WHAT THE TASK REQUIRES:
Take the lines from the one containing "Task: Click Italy size 46 cell" through the final line below and restate them exactly. Omit the pictures.

╭─ EXERCISE MATERIALS

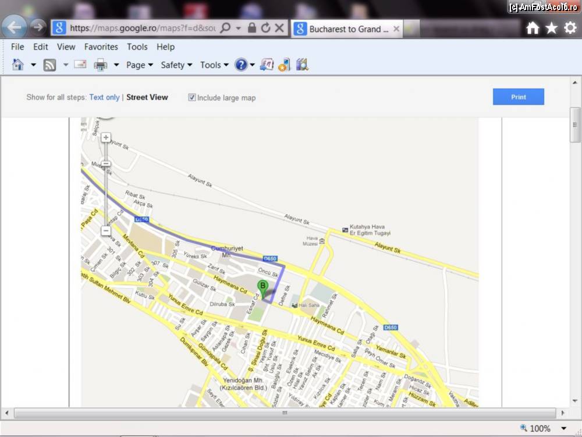Click the Read Mail envelope icon
Image resolution: width=582 pixels, height=437 pixels.
pyautogui.click(x=80, y=65)
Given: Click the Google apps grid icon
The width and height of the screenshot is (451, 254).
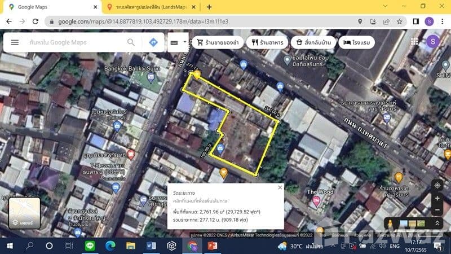Looking at the screenshot, I should click(415, 42).
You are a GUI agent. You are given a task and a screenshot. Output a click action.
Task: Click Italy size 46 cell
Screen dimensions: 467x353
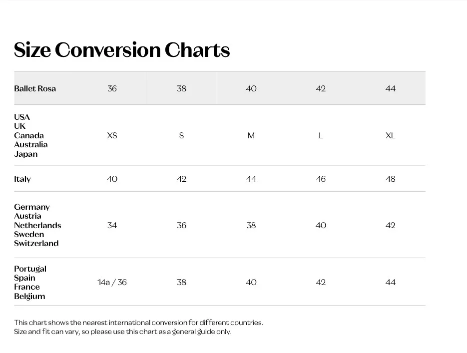[x=321, y=179]
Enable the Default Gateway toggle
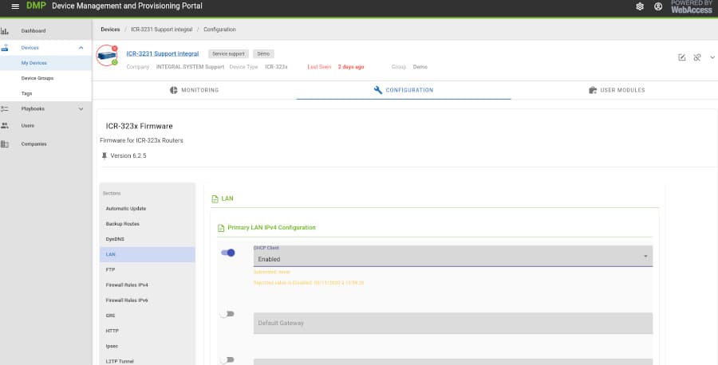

╰─

RESULT BELOW:
Task: Click Italy size 46 cell
Screen dimensions: 467x353
[x=321, y=179]
Enable the Default Gateway toggle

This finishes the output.